Au travers des attaques qu'il a perpétrées le 7 octobre, le Hamas s'est discrédité en tant qu'interlocuteur, selon la commission du Conseil des Etats. La Suisse doit donc adopter une position claire à son égard, en qualifiant de "terroriste" l'organisation islamiste.

Le National se saisit d'un texte similaire la semaine prochaine. Sa commission estime que "les attaques massives contre Israël montrent que le Hamas ne peut être qualifié que d'organisation terroriste brutale".
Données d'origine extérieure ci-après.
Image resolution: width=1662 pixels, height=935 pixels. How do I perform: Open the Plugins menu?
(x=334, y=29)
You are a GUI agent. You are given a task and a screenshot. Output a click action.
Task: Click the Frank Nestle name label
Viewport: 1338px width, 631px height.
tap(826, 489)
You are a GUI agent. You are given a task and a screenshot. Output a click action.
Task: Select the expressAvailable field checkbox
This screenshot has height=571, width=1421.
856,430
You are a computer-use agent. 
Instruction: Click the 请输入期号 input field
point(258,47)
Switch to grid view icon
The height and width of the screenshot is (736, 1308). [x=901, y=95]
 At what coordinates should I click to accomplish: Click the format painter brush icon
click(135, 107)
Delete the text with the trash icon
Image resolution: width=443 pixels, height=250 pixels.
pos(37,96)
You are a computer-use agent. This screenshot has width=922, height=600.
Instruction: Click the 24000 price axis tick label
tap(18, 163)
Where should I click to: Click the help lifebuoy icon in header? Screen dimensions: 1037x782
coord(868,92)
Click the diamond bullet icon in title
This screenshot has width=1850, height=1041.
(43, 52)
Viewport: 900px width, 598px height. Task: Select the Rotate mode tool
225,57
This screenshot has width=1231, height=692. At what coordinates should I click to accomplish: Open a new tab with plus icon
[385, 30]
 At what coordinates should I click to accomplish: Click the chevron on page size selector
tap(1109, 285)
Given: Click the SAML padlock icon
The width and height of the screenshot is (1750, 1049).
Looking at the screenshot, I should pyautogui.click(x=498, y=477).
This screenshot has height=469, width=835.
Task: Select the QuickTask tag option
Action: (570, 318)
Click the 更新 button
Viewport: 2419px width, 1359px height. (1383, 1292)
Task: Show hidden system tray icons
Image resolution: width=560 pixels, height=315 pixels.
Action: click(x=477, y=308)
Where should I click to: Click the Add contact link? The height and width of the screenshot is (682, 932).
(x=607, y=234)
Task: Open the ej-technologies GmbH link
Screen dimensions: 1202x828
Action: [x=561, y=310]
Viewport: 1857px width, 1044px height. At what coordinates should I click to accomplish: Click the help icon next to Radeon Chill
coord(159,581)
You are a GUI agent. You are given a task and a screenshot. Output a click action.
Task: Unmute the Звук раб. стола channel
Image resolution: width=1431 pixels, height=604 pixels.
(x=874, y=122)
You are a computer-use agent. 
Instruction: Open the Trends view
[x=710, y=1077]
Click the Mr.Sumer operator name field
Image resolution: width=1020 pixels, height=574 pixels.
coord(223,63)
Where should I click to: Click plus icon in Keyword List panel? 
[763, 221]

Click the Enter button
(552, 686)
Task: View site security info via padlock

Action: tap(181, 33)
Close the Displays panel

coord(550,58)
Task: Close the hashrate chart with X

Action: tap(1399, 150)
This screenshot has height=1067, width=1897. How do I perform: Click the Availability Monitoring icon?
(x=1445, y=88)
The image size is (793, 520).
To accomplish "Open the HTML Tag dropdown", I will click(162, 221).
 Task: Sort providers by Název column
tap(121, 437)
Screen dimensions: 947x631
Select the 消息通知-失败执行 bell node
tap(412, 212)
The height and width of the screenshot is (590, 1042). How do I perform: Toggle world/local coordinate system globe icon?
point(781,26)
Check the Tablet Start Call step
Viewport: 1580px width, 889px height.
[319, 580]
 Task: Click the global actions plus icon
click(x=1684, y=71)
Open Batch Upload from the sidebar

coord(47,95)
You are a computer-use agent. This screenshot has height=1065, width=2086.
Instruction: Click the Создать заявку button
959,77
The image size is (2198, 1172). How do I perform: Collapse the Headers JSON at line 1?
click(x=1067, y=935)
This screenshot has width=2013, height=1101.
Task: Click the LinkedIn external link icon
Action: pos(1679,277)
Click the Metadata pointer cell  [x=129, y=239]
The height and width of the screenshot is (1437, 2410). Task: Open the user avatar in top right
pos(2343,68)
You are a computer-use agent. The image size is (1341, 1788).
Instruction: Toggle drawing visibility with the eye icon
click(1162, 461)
Le ton a changé. L'an dernier encore, une telle interdiction a échoué au Conseil national. La commission avait alors estimé qu'une interdiction du Hamas compromettrait l'engagement helvétique en faveur de la promotion et du respect des droits humains. La Suisse est fortement impliquée diplomatiquement en Israël et en Palestine.

Projet d'ici fin février

Il y a trois semaines, le Conseil fédéral a lui aussi décidé que la Suisse devait se doter d'une loi ad hoc pour interdire le Hamas. Il suit la procédure ordinaire. Un projet doit être présenté d'ici fin février 2024.

Le 11 octobre, le gouvernement avait déjà décidé de qualifier le Hamas d'organisation terroriste. Il avait donné mandat à la task force Proche-Orient d’examiner les options juridiques permettant d'interdire le Hamas.